What you need to do
Report every line of the entries that contains the word "will".

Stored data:

[Start of section]

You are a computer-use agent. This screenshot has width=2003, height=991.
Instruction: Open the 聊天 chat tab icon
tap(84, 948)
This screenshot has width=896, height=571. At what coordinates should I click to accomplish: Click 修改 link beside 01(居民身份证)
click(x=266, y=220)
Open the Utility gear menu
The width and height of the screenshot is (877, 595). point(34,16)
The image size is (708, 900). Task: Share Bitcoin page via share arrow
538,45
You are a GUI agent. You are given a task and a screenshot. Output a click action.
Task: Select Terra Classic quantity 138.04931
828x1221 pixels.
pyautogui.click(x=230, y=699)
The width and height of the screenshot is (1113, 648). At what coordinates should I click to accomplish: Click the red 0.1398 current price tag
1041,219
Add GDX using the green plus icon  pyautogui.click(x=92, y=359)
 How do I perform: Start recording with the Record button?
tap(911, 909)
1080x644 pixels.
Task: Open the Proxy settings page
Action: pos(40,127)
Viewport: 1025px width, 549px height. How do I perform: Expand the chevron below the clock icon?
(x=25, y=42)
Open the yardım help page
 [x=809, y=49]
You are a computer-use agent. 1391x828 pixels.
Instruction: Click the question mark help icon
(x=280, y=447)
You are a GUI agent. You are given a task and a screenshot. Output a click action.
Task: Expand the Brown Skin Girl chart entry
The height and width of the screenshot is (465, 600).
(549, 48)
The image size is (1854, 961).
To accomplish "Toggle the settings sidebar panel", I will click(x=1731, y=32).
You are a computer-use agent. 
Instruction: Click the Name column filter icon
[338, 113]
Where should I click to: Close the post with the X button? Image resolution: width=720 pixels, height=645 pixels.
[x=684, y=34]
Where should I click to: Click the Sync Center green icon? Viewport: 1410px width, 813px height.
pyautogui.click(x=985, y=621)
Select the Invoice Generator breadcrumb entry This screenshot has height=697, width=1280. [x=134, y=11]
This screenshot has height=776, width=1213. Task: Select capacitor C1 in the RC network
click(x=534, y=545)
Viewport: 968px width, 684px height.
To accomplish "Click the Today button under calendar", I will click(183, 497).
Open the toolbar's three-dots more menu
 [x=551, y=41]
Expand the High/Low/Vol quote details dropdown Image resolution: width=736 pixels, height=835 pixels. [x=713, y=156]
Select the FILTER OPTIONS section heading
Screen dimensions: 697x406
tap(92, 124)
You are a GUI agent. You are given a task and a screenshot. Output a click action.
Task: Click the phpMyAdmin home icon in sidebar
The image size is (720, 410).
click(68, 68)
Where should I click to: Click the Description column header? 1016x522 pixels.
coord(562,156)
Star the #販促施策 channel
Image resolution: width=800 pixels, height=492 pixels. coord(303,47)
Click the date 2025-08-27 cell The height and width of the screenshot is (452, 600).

[End of section]

Response area
To accomplish "Toggle the settings sidebar panel", I will click(x=1731, y=32).
To accomplish "Click the Today button under calendar", I will click(183, 497).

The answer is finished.